> [Stored data entries]
BEGIN
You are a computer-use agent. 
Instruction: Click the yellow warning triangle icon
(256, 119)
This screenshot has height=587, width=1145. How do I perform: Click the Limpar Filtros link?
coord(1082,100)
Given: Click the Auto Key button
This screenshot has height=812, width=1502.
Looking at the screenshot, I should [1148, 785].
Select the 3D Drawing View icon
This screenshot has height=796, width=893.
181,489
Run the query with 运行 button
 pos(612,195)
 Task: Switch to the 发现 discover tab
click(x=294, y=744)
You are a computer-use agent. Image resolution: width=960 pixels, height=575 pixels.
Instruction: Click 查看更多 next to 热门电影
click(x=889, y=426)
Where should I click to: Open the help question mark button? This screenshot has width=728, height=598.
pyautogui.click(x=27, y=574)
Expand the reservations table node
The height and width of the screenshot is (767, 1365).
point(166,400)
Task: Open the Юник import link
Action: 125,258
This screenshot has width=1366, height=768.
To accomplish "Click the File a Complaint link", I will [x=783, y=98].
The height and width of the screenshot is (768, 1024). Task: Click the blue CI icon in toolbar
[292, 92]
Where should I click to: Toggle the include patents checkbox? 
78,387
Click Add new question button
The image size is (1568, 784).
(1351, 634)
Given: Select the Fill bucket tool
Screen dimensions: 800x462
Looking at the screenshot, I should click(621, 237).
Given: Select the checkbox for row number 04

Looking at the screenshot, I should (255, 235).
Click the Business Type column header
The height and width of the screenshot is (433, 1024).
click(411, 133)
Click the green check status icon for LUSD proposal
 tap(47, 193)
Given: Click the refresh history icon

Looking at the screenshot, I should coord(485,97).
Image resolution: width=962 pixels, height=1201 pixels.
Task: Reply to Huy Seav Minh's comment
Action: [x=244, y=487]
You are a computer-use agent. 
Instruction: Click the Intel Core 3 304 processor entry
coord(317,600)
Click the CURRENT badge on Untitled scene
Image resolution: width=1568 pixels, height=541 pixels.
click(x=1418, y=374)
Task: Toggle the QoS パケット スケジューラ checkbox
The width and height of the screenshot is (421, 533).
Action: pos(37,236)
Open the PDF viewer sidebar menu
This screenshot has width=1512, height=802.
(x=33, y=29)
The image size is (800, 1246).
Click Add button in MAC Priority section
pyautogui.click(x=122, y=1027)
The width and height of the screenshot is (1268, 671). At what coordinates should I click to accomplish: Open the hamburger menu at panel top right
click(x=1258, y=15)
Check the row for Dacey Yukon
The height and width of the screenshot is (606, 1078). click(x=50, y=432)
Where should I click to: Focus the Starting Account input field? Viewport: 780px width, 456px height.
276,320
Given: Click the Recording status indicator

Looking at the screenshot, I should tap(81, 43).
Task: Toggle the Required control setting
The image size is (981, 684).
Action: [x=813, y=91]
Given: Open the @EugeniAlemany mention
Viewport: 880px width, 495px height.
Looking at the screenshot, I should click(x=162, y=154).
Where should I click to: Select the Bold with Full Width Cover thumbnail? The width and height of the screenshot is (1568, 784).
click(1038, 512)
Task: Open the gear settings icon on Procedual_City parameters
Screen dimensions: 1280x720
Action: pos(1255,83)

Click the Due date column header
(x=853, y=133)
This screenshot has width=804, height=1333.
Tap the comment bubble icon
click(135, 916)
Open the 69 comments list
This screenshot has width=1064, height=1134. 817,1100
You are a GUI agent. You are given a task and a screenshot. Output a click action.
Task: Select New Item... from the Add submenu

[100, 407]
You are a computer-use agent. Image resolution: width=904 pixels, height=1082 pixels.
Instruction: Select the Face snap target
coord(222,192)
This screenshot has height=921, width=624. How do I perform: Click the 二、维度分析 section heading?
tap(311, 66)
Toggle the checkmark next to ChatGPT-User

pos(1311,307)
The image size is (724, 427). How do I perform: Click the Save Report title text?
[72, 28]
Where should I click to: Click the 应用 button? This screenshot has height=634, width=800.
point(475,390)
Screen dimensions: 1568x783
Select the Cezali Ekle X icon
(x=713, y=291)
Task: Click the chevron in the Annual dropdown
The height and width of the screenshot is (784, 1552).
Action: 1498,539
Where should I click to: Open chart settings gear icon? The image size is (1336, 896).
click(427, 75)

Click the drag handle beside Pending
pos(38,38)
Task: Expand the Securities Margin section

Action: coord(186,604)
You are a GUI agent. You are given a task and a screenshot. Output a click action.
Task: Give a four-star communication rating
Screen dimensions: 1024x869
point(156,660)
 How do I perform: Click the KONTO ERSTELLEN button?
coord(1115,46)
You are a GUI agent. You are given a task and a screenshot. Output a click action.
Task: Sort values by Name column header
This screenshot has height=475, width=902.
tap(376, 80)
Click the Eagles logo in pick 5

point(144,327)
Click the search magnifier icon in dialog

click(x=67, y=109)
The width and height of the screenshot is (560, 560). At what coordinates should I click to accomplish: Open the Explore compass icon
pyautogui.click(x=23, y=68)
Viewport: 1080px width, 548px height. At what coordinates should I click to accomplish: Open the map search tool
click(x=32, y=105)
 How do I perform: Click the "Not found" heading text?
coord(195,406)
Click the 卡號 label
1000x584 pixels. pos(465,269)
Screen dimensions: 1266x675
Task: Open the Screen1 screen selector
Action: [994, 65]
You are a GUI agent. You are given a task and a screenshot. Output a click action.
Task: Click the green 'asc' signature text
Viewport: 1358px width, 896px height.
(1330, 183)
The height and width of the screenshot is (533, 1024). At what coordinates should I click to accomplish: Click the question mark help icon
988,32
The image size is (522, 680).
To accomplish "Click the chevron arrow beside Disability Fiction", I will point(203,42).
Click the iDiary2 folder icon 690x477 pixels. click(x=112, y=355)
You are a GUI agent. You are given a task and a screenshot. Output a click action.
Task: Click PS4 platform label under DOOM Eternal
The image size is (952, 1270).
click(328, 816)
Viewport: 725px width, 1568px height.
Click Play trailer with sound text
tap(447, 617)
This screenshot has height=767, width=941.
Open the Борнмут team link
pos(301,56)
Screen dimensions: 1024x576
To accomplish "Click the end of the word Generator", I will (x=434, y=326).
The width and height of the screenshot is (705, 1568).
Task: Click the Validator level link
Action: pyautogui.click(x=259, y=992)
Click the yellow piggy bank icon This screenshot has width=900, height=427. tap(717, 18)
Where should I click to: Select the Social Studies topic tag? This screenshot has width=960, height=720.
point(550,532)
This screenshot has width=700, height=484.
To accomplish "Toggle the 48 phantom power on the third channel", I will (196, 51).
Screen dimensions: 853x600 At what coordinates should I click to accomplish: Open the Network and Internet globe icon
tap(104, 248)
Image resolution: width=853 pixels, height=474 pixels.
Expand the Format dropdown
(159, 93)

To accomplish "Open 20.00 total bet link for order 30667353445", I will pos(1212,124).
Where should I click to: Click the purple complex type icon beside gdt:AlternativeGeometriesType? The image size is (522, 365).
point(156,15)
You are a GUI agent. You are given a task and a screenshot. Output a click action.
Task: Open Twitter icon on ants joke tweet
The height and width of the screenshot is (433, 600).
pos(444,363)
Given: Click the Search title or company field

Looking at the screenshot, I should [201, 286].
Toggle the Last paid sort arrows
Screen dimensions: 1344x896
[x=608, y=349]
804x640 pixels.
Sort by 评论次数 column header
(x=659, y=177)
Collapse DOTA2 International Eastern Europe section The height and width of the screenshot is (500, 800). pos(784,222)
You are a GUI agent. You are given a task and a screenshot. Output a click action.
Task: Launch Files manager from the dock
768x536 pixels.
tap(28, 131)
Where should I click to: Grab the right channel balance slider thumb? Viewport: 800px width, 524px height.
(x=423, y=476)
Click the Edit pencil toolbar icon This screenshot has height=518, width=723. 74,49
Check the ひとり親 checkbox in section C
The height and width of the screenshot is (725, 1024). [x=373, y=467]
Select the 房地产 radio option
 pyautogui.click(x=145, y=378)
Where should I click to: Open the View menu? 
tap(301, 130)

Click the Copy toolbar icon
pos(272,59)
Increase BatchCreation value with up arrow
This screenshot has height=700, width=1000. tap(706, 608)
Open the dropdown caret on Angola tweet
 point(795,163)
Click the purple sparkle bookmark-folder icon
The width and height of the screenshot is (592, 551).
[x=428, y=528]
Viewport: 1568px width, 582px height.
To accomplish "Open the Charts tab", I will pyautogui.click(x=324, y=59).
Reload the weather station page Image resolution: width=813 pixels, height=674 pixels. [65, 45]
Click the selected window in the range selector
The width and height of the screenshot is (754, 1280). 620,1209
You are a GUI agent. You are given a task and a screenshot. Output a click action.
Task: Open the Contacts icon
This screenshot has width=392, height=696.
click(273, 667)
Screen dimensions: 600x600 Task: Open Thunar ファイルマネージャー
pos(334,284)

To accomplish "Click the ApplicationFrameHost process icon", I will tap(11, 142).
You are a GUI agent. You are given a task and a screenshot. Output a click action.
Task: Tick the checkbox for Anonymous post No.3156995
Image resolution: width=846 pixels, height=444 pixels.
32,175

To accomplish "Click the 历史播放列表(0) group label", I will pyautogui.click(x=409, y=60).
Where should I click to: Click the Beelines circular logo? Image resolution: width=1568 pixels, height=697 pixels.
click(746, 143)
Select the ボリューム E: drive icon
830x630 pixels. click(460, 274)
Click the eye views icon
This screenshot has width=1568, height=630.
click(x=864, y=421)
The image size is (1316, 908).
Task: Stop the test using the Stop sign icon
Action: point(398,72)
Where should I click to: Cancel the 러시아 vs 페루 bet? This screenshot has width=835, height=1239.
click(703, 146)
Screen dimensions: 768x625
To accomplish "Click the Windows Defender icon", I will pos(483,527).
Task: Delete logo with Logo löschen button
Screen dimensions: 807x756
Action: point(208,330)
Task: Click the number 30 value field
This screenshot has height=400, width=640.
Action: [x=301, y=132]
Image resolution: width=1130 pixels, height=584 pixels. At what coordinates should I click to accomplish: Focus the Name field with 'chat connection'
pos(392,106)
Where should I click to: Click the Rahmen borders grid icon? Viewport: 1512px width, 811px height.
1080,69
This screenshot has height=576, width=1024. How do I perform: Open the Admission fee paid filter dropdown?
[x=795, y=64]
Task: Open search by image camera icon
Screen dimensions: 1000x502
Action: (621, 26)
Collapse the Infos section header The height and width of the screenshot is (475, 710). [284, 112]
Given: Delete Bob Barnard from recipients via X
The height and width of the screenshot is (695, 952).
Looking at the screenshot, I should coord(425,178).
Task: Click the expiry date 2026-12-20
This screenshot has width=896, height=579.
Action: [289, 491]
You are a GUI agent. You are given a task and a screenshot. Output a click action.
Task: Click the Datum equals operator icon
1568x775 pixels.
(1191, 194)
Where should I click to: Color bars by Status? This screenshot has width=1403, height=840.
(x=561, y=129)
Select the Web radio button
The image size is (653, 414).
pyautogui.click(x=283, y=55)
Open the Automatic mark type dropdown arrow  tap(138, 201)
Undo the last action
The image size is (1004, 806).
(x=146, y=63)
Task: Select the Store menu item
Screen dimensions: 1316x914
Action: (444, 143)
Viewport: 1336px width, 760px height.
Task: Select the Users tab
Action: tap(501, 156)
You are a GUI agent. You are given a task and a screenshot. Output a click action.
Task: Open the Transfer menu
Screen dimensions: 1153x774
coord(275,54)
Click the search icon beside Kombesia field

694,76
END
> [Requirement] Of the lines above, extract only those from the line with "Instruction: Select the Face snap target" to the line with "Task: Click the chevron", both included, exactly as written.

> [Exercise result]
Instruction: Select the Face snap target
coord(222,192)
This screenshot has height=921, width=624. How do I perform: Click the 二、维度分析 section heading?
tap(311, 66)
Toggle the checkmark next to ChatGPT-User

pos(1311,307)
The image size is (724, 427). How do I perform: Click the Save Report title text?
[72, 28]
Where should I click to: Click the 应用 button? This screenshot has height=634, width=800.
point(475,390)
Screen dimensions: 1568x783
Select the Cezali Ekle X icon
(x=713, y=291)
Task: Click the chevron in the Annual dropdown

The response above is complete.